Mais le mur n’est pas seulement barrière : il est aussi forteresse. Les murailles de Meknès, immenses et souveraines, portent la majesté d’un règne et la fierté d’une cité. Leur teinte ocre s’enflamme au coucher du soleil, comme pour rappeler que la pierre aussi connaît la gloire et la mélancolie. Car aucun mur, si haut soit-il, n’arrête l’usure des saisons. Les murailles sont comme des poèmes gravés dans la poussière : elles défient et s’effritent tout à la fois.

Il existe aussi les murs universels, ceux qui marquent l’Histoire au fer rouge. Le Mur des Lamentations, saturé de prières, où chaque interstice abrite une espérance pliée en secret.

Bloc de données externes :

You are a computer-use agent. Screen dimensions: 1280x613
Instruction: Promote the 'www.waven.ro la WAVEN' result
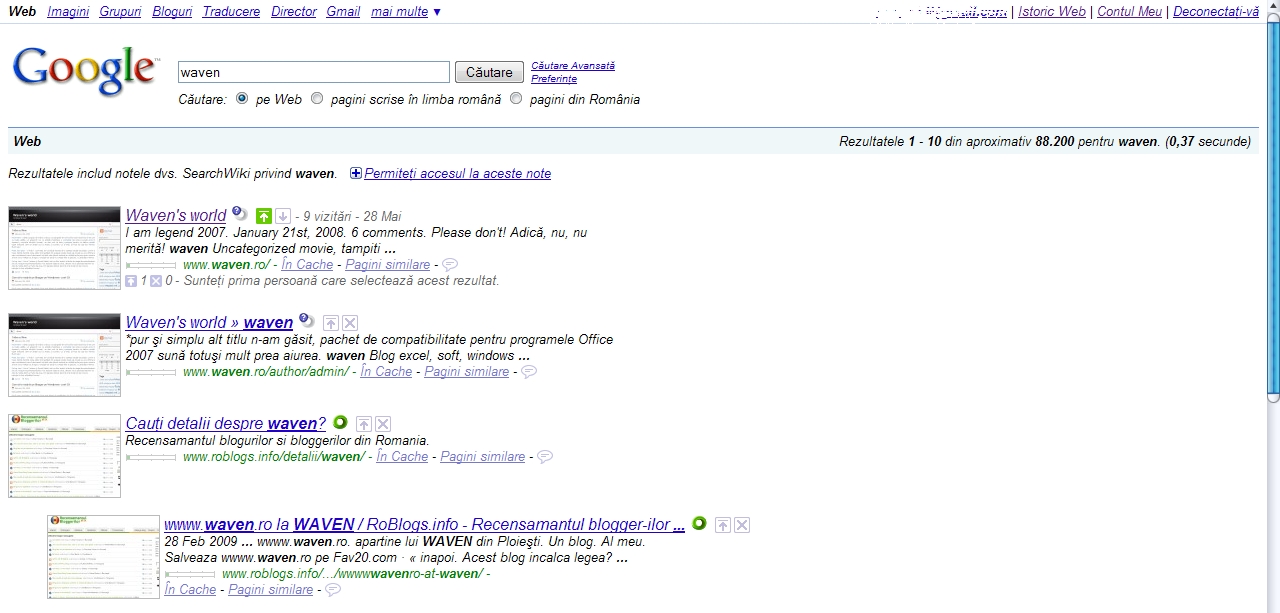click(723, 525)
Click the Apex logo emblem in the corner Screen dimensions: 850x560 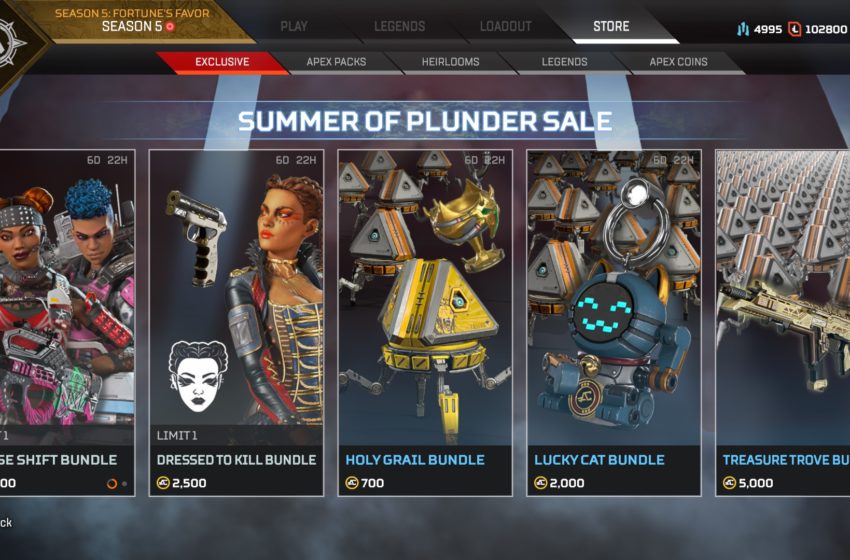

Le Mur de Berlin, fracture béante d’un siècle, abattu dans une symphonie de pierres et de liberté retrouvée. Ces murs portent en eux des cicatrices de peuples entiers. Ils sont mémoire debout, monuments de douleur et de délivrance.

Et puis, il y a les murs des artistes. Des fresques antiques aux graffitis flamboyants, chaque couleur déposée sur la pierre est un défi lancé à l’oubli. Le « Wall » des Pink Floyd, immense et oppressant, incarne l’isolement d’une âme bâtissant pierre après pierre sa propre prison intérieure. Roger Waters y montrait la lente édification d’une solitude irrévocable, où le béton n’était plus matière mais silence compact. Ce mur invisible, fait de non-dits, est peut-être le plus étouffant.

Les poètes et les philosophes, eux aussi, se sont approchés de ces parois. Paul Valéry parlait des murs de l’esprit : « Le plus profond, c’est la peau », rappelant que la surface est déjà un mur à franchir. Rilke écrivait dans ses Cahiers de Malte Laurids Brigge : « Il y a des murs entre les êtres, et parfois, on passe sa vie à chercher une porte qui n’existe pas. » Derrida, lui, méditait sur les frontières comme des murs mouvants, où l’identité se dessine autant qu’elle s’efface. Ces voix, venues d’horizons différents, disent toutes une même vérité : le mur n’est jamais neutre, il est toujours mémoire, séparation, question posée à l’humanité.

Dans The Edge of the Blue, j’ai confié aux murs un rôle de témoins. Témoins de nos fragilités, de nos défaillances, de nos impossibles traversées. Ils se dressent devant nous comme des confesseurs muets, observant nos hésitations, nos élans brisés, nos rêves écroulés contre leur dureté. Ils voient mieux que nous nos fissures intérieures.

Et pourtant, le mur sait aussi s’offrir comme page blanche. Là où certains peignent des fresques, d’autres accrochent des mots, d’autres encore transforment sa surface en partition. Chaque mur est une invitation à l’audace, un défi à la verticalité. Le mur est obstacle, mais il est aussi promesse : il appelle l’échelle, la brèche, la main qui ose tracer.

Car à tout mur correspond une porte invisible, à tout silence une parole prête à jaillir, à toute clôture un désir d’élan. Le mur est notre miroir : solide et fragile, menaçant et protecteur, figé et mouvant. Il enferme et délivre. Il est tout cela à la fois.

Lorsque je marche aujourd’hui le long des murs de ma ville, je les entends presque respirer. Certains se taisent avec dignité, d’autres s’effritent et s’abandonnent, d’autres encore éclatent de couleurs sous les pinceaux des passants. Ils m’enseignent la patience du temps, la fragilité de nos frontières, et la beauté de l’éphémère. Aucun mur n’est éternel, sauf celui que nous portons en nous. Mais heureusement, l’écriture, la musique, l’amour, ont ce pouvoir mystérieux de fissurer même les murailles les plus épaisses.